**AIM OF THE TASK**
Give again only those lines from the start of the entries through the line holding "Task: Select the Qwen provider", leaving them as they are.

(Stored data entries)
-=-=-

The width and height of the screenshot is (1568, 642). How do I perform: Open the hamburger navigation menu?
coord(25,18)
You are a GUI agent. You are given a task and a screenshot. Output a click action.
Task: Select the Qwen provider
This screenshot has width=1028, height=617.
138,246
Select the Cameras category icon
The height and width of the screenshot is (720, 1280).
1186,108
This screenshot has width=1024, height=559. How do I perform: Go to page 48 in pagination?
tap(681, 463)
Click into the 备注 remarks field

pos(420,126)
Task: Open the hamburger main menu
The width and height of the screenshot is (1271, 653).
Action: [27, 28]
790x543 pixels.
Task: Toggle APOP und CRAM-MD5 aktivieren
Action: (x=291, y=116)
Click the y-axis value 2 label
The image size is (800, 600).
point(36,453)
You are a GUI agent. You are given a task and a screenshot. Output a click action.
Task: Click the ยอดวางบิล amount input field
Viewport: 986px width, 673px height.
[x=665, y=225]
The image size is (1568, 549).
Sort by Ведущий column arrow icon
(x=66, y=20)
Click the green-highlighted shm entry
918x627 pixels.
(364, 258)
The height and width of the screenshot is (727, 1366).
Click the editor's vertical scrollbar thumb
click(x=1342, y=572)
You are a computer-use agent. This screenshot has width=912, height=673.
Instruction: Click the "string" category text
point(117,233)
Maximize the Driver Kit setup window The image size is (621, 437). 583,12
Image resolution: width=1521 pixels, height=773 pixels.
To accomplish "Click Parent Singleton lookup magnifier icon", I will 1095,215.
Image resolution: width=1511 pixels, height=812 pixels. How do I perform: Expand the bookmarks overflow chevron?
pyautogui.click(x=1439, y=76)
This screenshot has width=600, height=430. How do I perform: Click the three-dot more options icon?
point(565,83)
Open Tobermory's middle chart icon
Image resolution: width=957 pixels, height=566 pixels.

-=-=-

**WRITTEN SOLUTION**
The width and height of the screenshot is (1568, 642). How do I perform: Open the hamburger navigation menu?
coord(25,18)
You are a GUI agent. You are given a task and a screenshot. Output a click action.
Task: Select the Qwen provider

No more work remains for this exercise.